■ **DATA LISTING**:

________________________________________

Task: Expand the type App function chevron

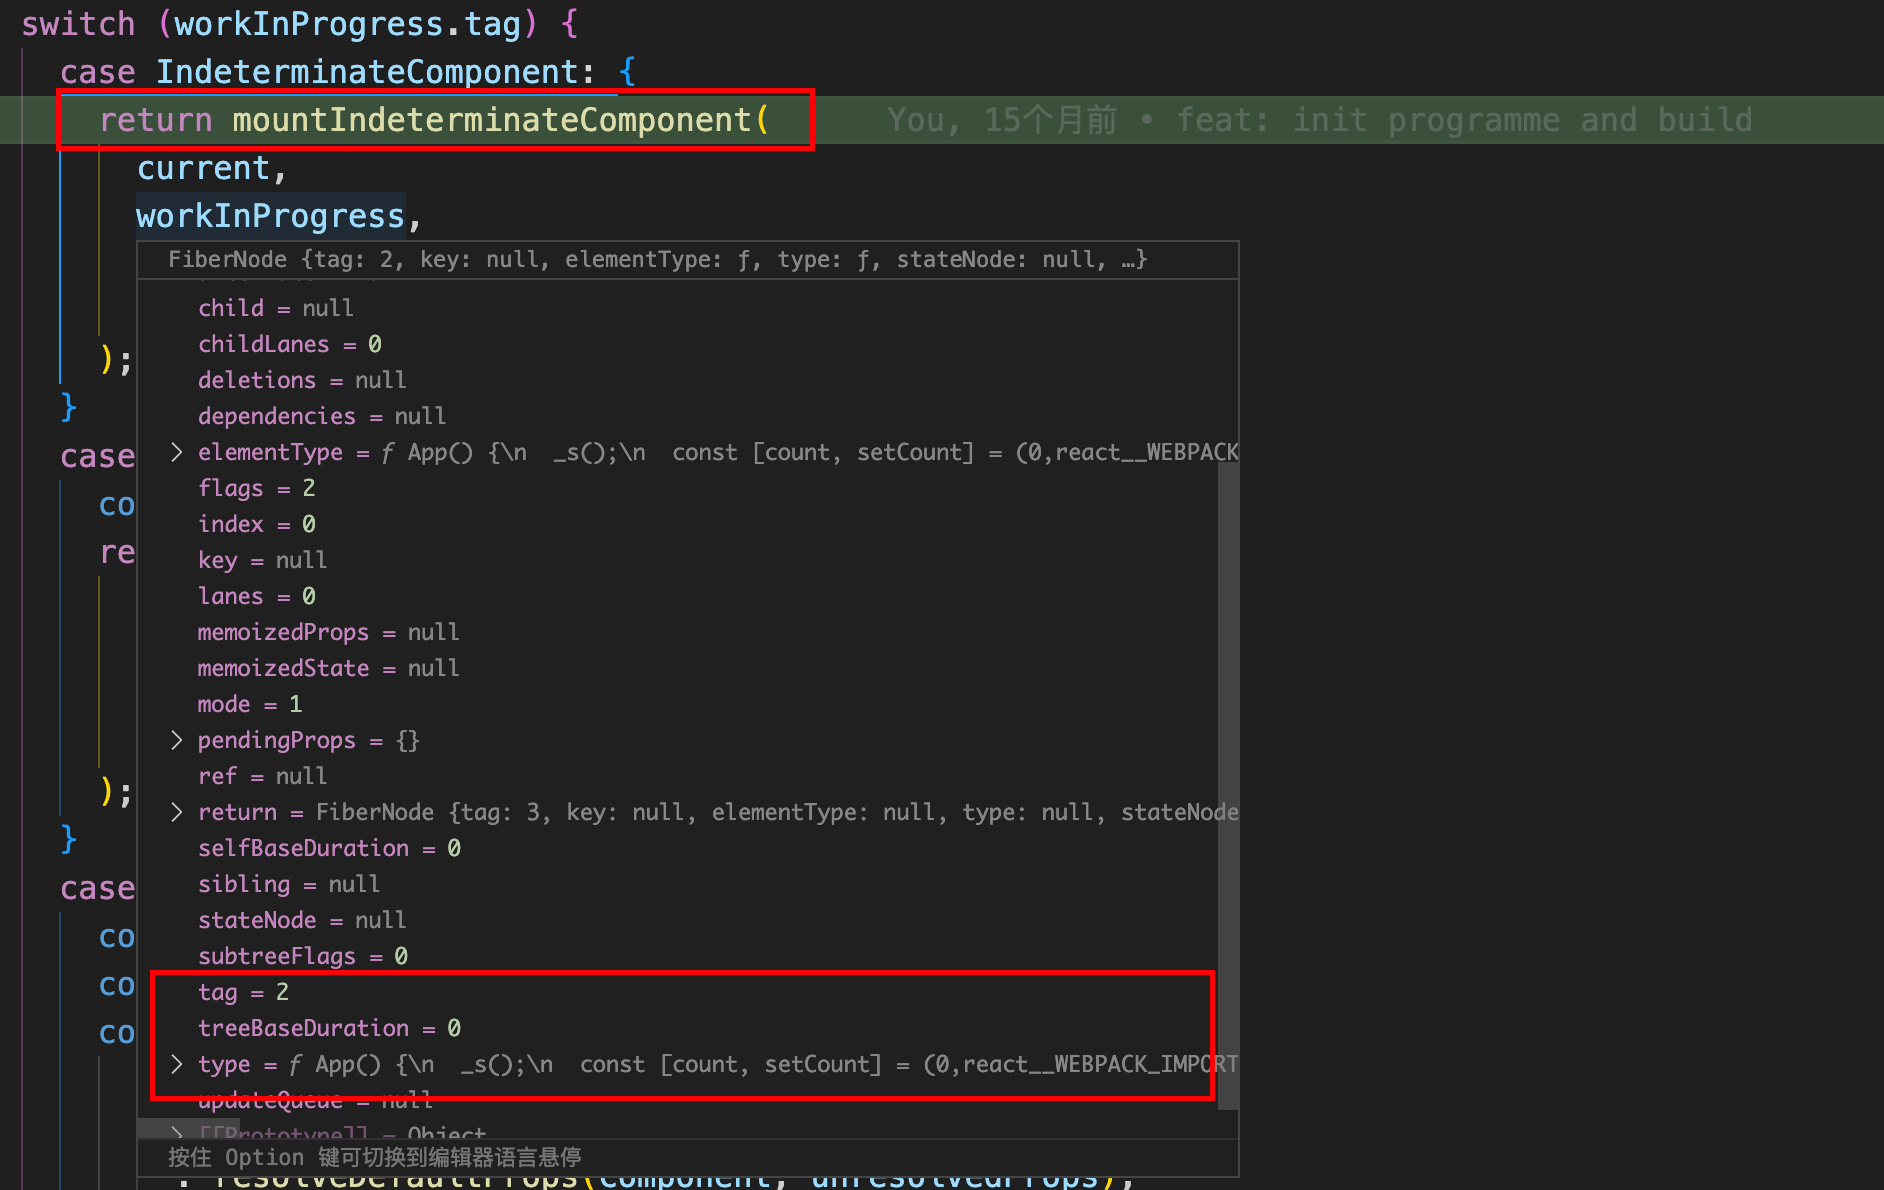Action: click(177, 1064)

________________________________________

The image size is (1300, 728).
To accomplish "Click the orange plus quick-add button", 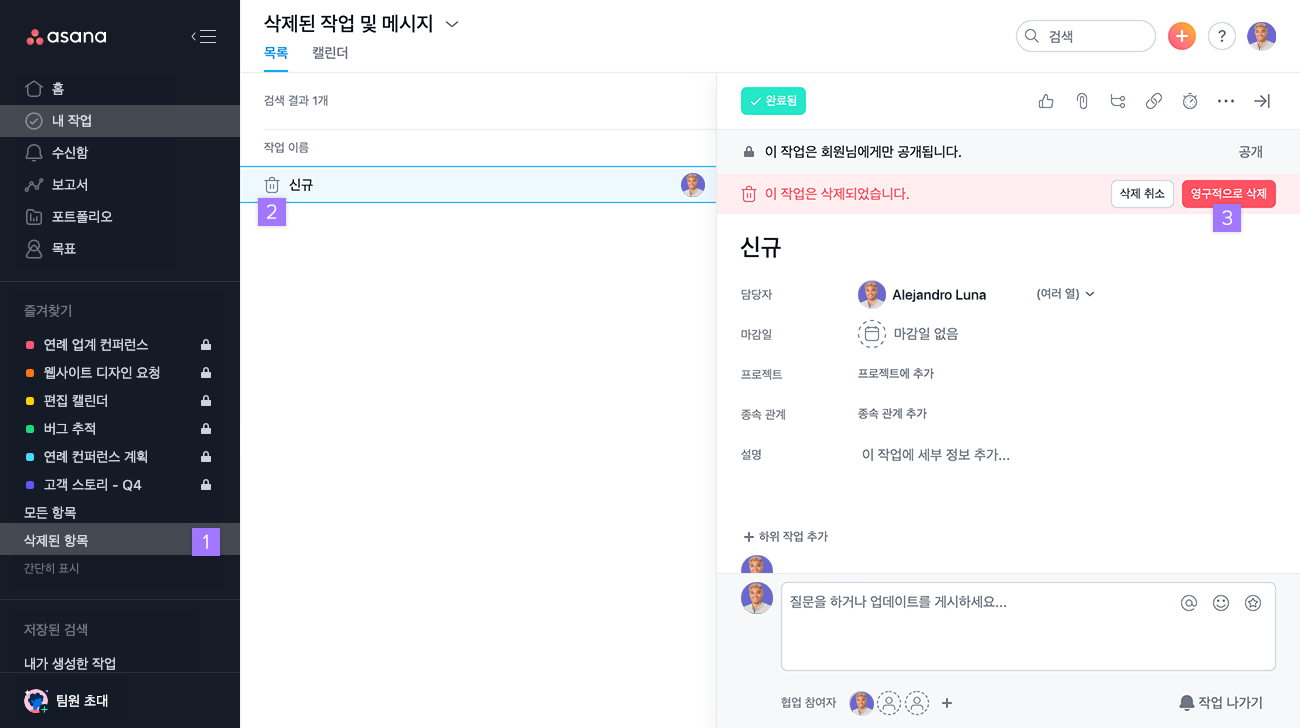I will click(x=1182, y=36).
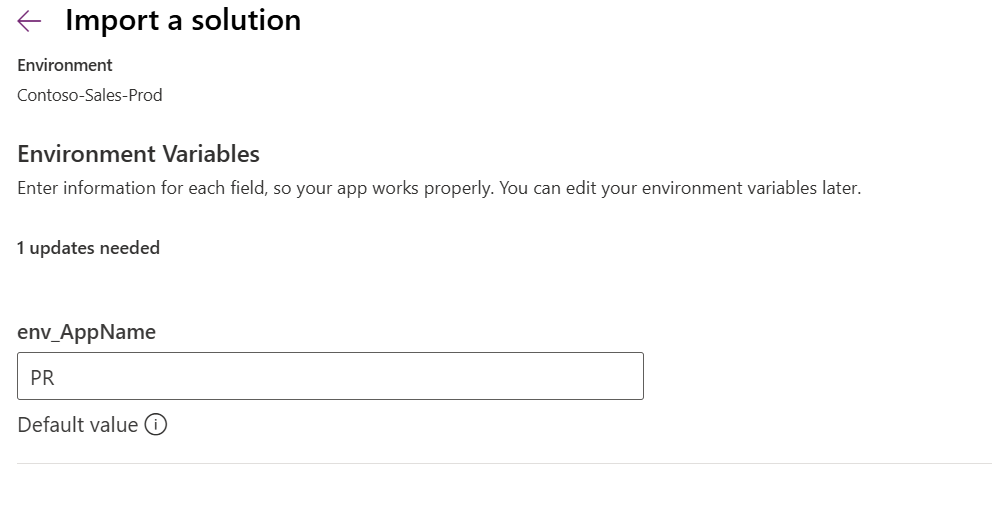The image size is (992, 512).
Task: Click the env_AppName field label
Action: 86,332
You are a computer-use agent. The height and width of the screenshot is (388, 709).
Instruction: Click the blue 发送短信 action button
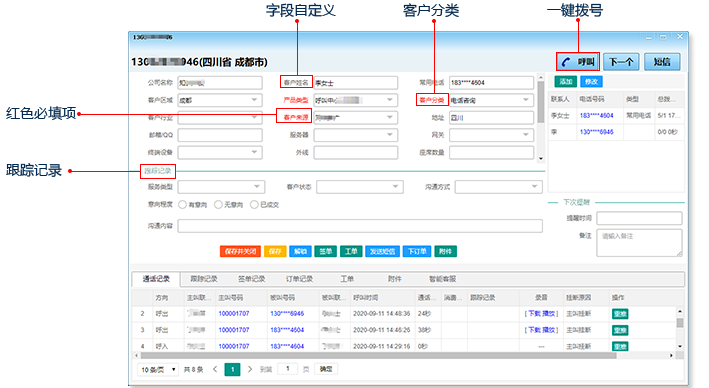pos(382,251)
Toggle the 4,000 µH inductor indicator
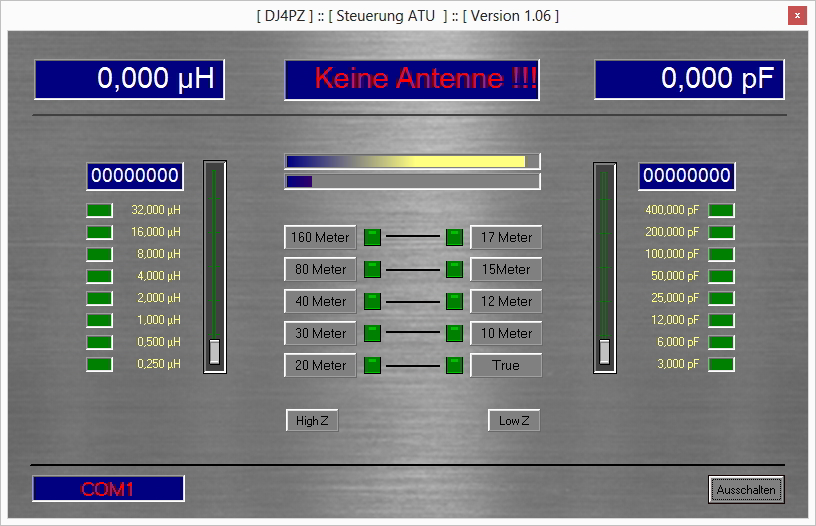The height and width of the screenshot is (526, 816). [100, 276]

________________________________________

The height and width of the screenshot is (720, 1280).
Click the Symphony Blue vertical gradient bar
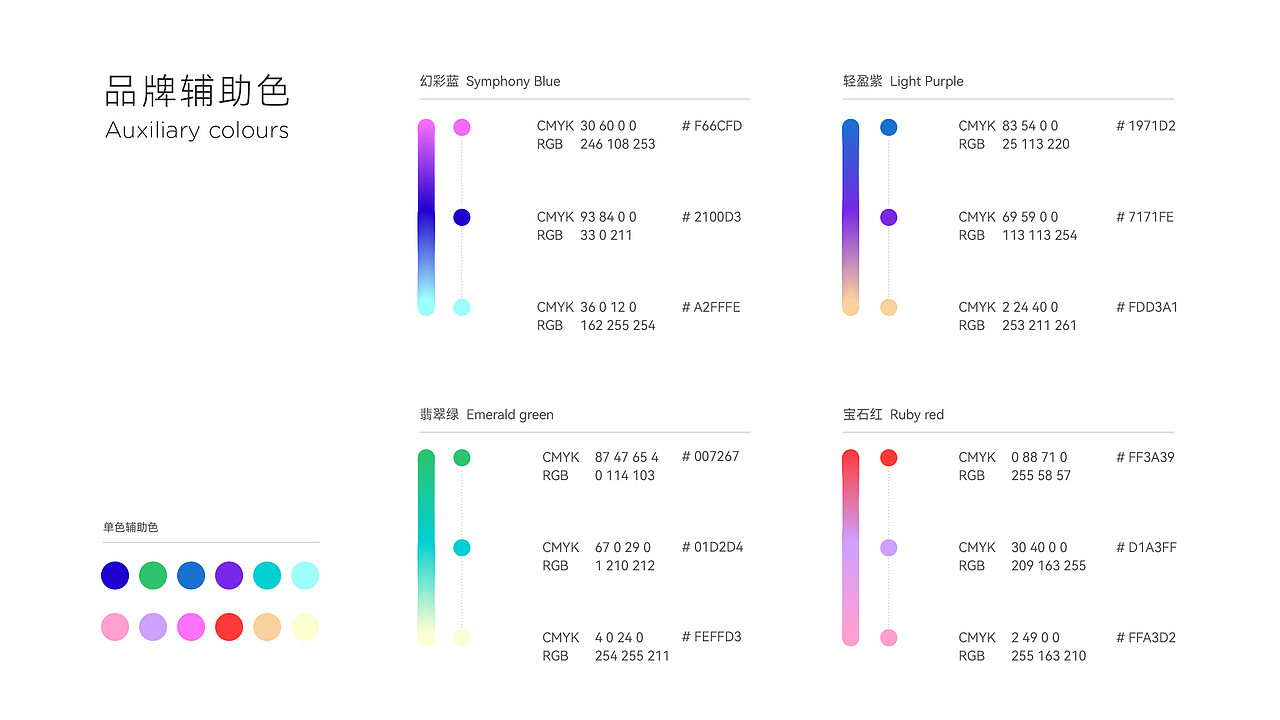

________________________________________

■ **WHAT THE EXERCISE ASKS**: Only the lines above from the line containing "The height and width of the screenshot is (720, 1280)." through the line containing "Click the Symphony Blue vertical gradient bar" should be retyped, exactly and with both ends included.

■ **ANSWER BOX**:
The height and width of the screenshot is (720, 1280).
Click the Symphony Blue vertical gradient bar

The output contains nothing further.